↓

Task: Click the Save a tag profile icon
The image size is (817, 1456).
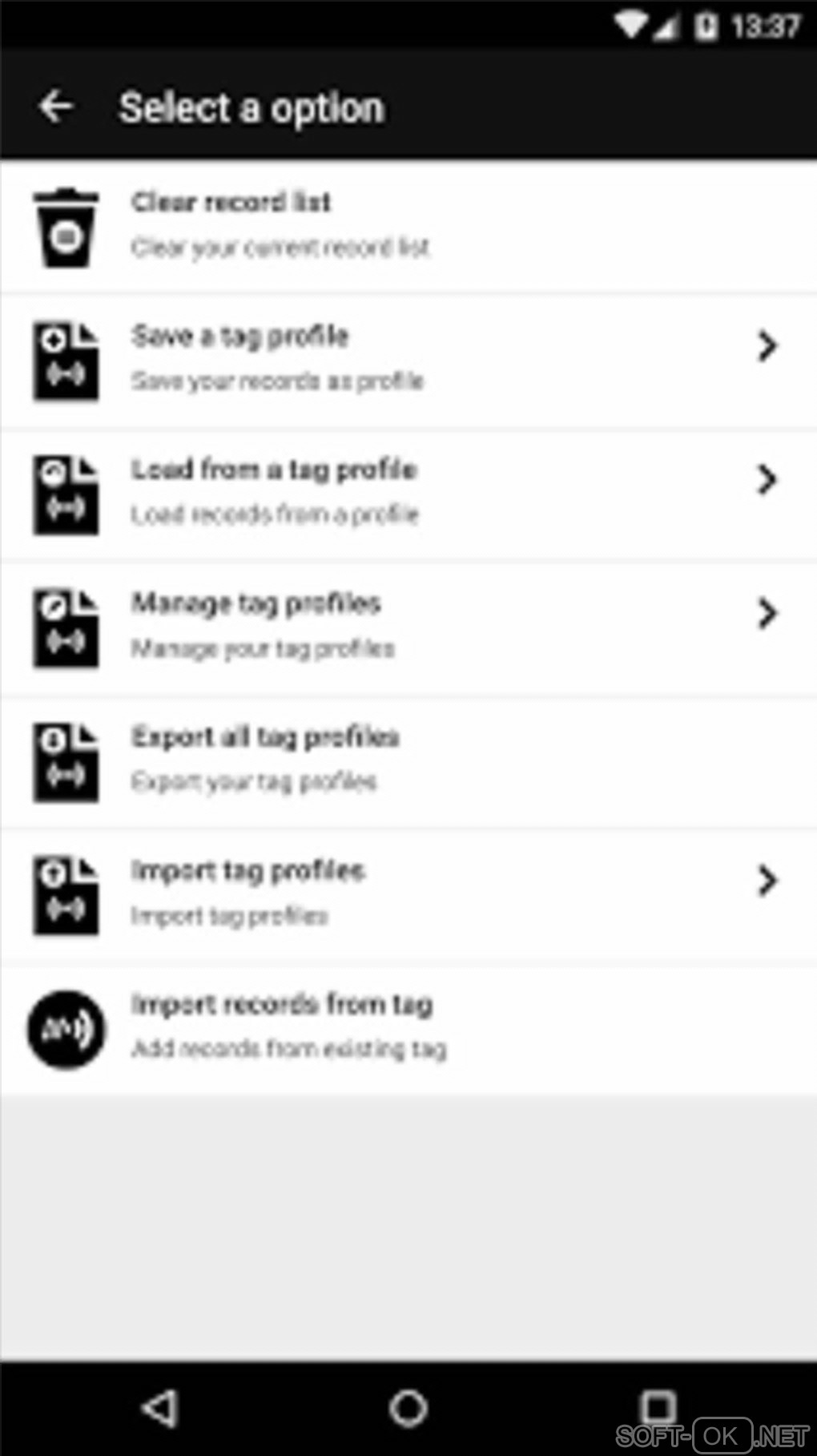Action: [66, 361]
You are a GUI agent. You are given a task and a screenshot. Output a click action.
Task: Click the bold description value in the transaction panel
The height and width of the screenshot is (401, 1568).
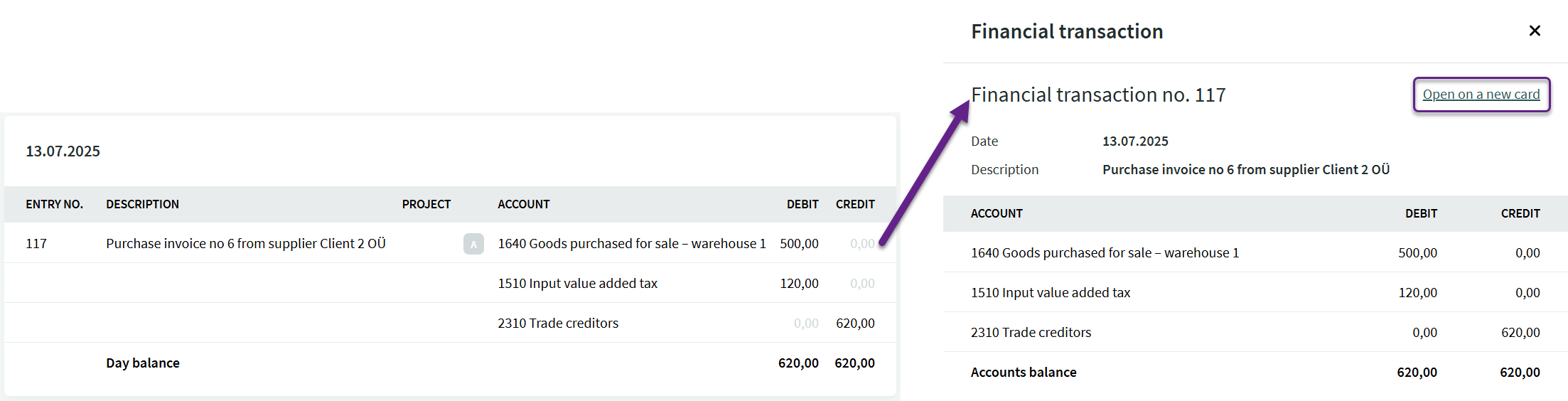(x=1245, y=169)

↑
↓

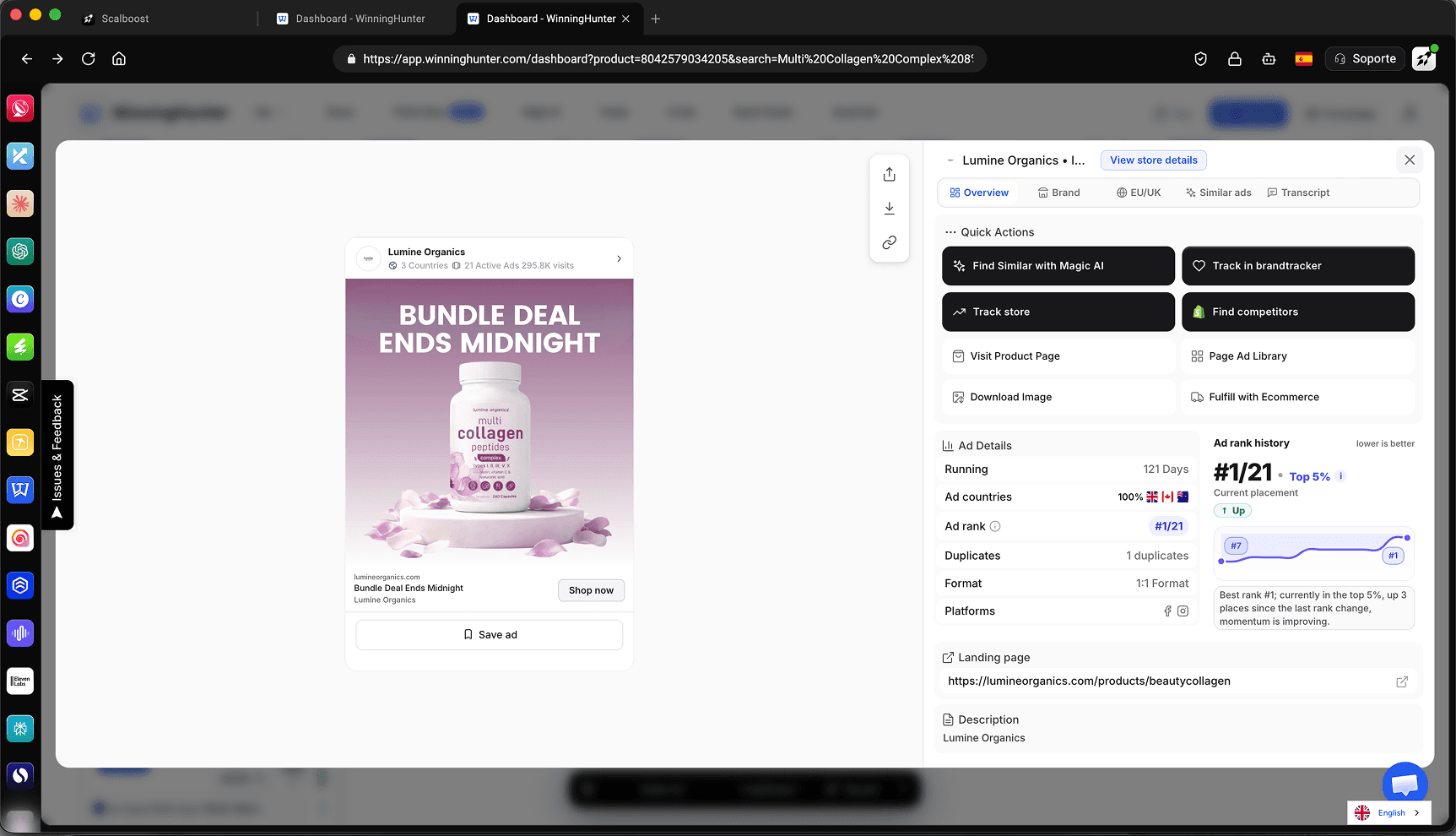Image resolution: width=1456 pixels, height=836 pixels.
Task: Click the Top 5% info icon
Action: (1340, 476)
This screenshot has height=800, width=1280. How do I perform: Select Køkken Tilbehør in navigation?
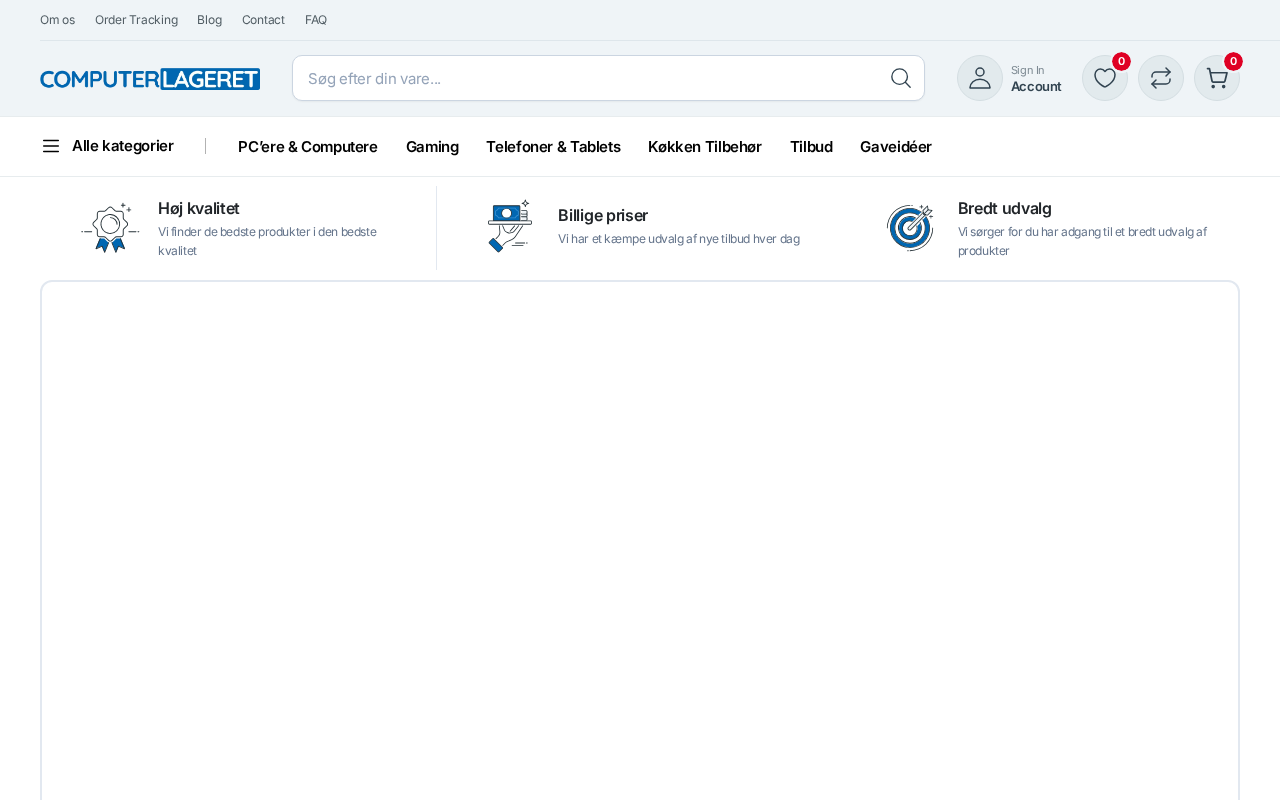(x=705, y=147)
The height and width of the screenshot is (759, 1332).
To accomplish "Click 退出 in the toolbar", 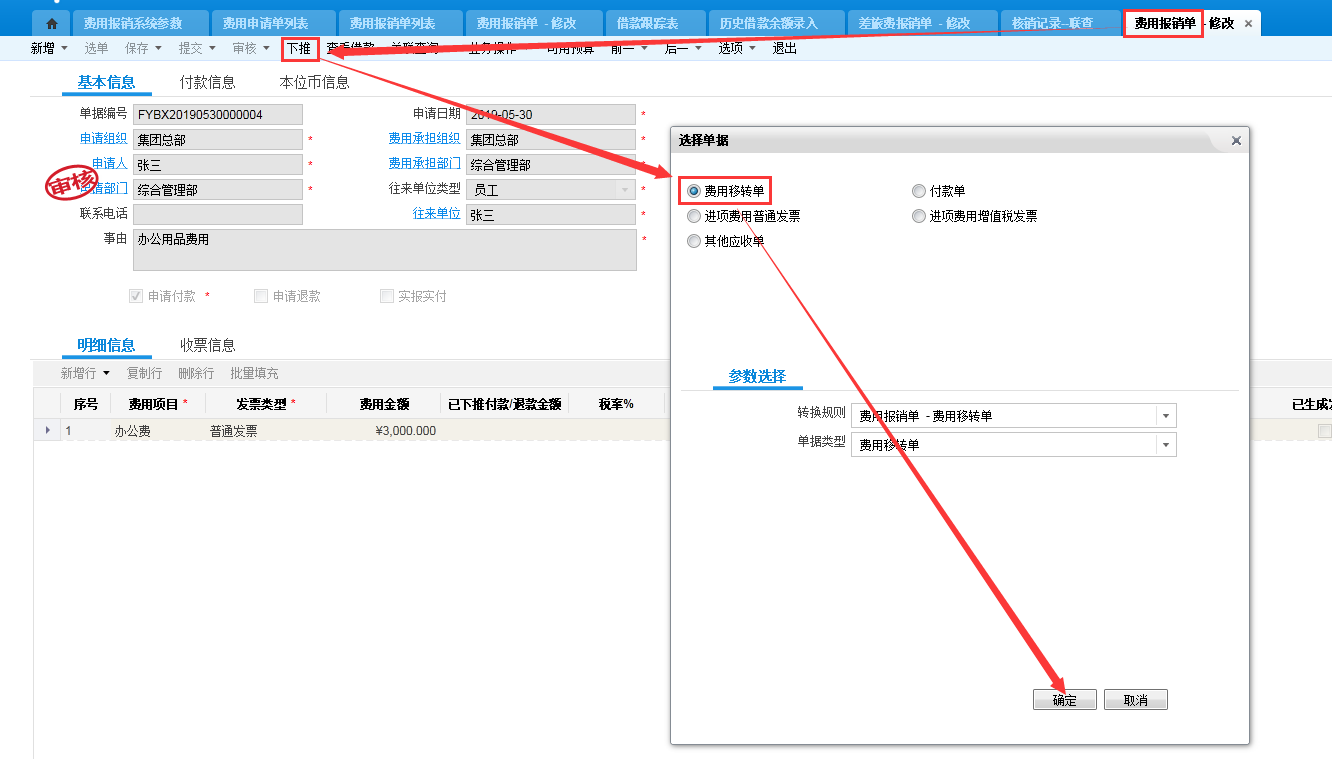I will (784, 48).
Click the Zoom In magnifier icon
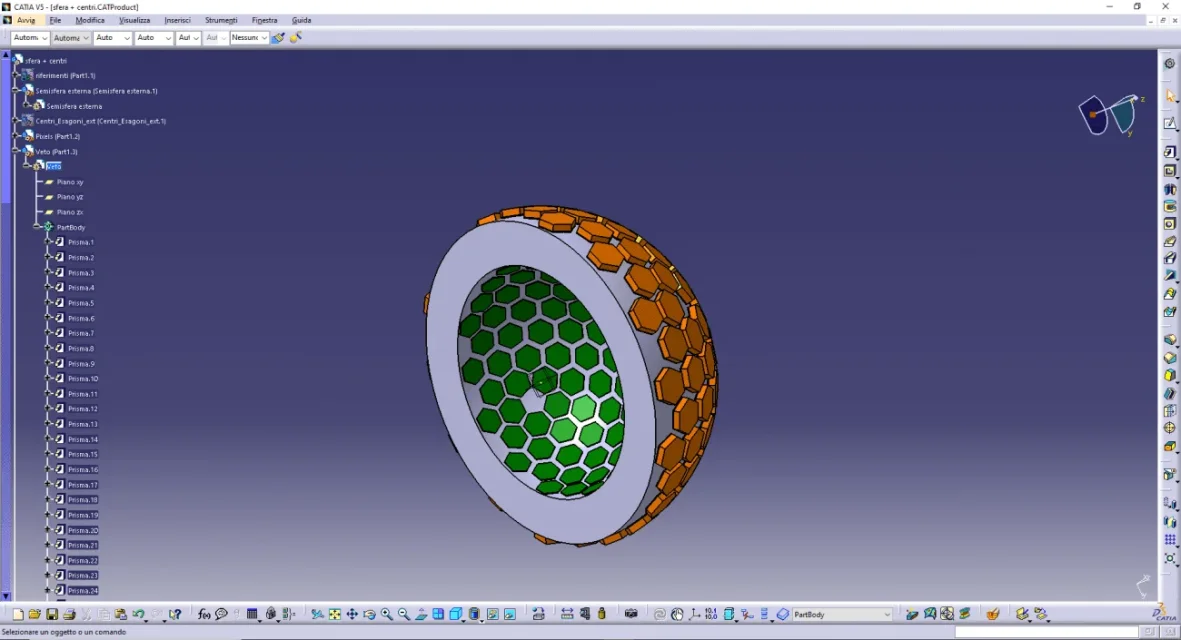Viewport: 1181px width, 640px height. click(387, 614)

↑

Aim of the exercise> Rewrite the entries starting at the line containing "Task: Click the Save a tag profile icon" and ending at the line containing "(x=1245, y=169)", substituting "payment panel" for "transaction panel" and keeping everything else the same. Leave the pictures out of your answer.

Answer for the task>
Task: Click the Save a tag profile icon
The image size is (817, 1456).
Action: [66, 361]
You are a GUI agent. You are given a task and a screenshot. Output a click action.
Task: Click the bold description value in the payment panel
The height and width of the screenshot is (401, 1568).
(x=1245, y=169)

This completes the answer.